Humanism
in Ireland
The development of Humanism
in Europe is a splendid legacy and a magnificent dream. But where does
Ireland stand amidst the splendour? After all, both parts of the island
belong to the European Union, and the Irish are certainly European in
origin. The first settlers came from Europe, as did the Celts and the
later Gaelic tribe from Gaul. Yet when we begin to search for the influence
of freethought and Humanism on Irish history and culture, we discover
some serious gaps.
There was no Greek influence
on Ireland. Its saints and scholars questioned nothing. Nor did Ireland
experience a Renaissance. It produced no Leonardos and no Bacons. Nor
did it have an equivalent of an Erasmus, a More or a Luther. The Reformation
passed Ireland by, without so much as a whiff of critical inquiry. The
pastoral, warlike, slave culture of the Gaels did produce literature and
art, but it rarely challenged the society. And the Protestant settlers
who arrived in the 17th century brought with them less a smattering of
individual thought and more a pious and bigoted anti-Catholicism.
To be sure, there have been
freethinkers. But the wave of revolutionary ideas that struck Irish shores
briefly in the 1790s under the influence of Theobald Wolfe Tone and William
Drennan was quickly smothered in the sectarian massacres at Scullabogue
and Wexford Bridge. The United Irishmen proved to be a mere flicker of
flight in a deep, drab, steepled bog of bigotry. Since the 19th century
a narrow nationalism has triumphed over Tone's and Davis's republican
vision of uniting Protestant, Catholic and Dissenter'. It was a sacral
nationalism which believed that God had naturally assigned to each nation
its definite task on earth. It was a conception fully imbibed by Patrick
Pearse who said that nationality was a 'spiritual thing' and that in a
nation we see 'the image and likeness of God'.

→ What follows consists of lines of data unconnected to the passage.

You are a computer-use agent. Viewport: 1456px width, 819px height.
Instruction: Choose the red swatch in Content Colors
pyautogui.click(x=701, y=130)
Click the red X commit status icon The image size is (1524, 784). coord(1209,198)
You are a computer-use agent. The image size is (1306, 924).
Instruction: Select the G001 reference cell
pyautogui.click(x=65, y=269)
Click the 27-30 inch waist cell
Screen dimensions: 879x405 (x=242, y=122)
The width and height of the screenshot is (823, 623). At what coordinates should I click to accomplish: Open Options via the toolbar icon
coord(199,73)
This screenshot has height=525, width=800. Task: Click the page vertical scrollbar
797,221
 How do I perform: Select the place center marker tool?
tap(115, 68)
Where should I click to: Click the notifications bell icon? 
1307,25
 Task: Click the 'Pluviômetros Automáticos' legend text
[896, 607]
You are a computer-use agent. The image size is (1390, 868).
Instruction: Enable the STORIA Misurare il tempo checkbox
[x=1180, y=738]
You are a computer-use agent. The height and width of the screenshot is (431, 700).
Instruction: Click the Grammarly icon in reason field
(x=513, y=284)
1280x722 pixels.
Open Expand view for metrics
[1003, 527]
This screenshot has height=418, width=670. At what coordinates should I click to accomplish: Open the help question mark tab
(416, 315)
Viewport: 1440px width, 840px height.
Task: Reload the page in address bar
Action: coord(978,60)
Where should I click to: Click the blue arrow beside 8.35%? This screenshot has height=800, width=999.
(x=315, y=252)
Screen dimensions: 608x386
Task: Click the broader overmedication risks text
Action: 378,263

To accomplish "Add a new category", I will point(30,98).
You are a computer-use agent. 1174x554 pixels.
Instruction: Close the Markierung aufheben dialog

Among Protestants, a puritanism
achieved hegemony in the 19th century, especially after the 1859 Revival.
It stamped its authority on Northern society through the Orange Order,
an antiquated mixture of reactionary Christianity and militarism. with
an endemic hatred of Catholicism. Orange jibes at the cultural repression
of the Irish Republic were deeply tainted with irony. For the Orange State
between 1922 and 1972 would have censored literature if it had had the
power to do so; in the theatre and the cinema where it did have local
control it showed itself every bit as circumscribed in its freedom as
the Republic. Each tradition was, therefore, in may respects a mirror
image of the other.
Why has Ireland so tragically
ignored the critical, challenging legacy of Europe's greatest culture
and instead adopted only its darker nationalist spirit? Why have we had
no Renaissance or Reformation or ethos of internationalism? Why are we
still so stuck in a primitive mystical bog? Why does no vision of a better
society stir us? Why are we so content to wallow in our simple certainties?
There is one overriding answer
to these questions. We have simply permitted the dead weight of tradition
and authority to poison and devour us. Here, of course, there is not one
but two traditions. Yet they are mirror images of each other: two hate
inspiring, bigoted and crushing creeds which cannibalistically feed off
each other. And most of us are happy to allow them to hold sway. True,
we have had our dissenting writers and artists and thinkers. But whether
it is James Joyce or Oscar Wilde, John Hewitt or Gerry Fitt, we have treated
them with either philistine indifference or downright hostility. Most
of our greatest minds have found no alternative to escape.
Behind all this neglect of
Europe's questioning legacy lies the one power which has never been seriously
challenged throughout our history. That is the power of organised religion.
The Greeks challenged it the Renaissance minds challenged it, the Enlightenment
thinkers challenged it, and Europe's modern secular age has largely made
it an irrelevance.
But the power of the churches
in Ireland remains, despite the recent scandals. And until and unless
we stand up and openly challenge them and their role in Ireland, north
and south, our whole society will stay in its stupor, the carbuncle on
the nose of Europe, and our few dissenting voices will continue to cry
in the wilderness; or leave us with our simple, traditional certainties
the nice, friendly people with the nasty, bigoted minds.
The imperative, therefore,
is NOT parity of esteem for both traditions because that is frankly a
road to nowhere - each tradition is founded upon hatred of the other -
but rather parity of disesteem in which we begin to subject our own traditions
to severe critical scrutiny and seek a Third Way which is neither Orange
nor Green. And that Third Way is Humanism. Today there are growing Humanist
movements north and south of the border. Both the Ulster Humanist Association
and the Association of Irish Humanists have memberships in three figures
and their impact is beginning to be felt in both societies.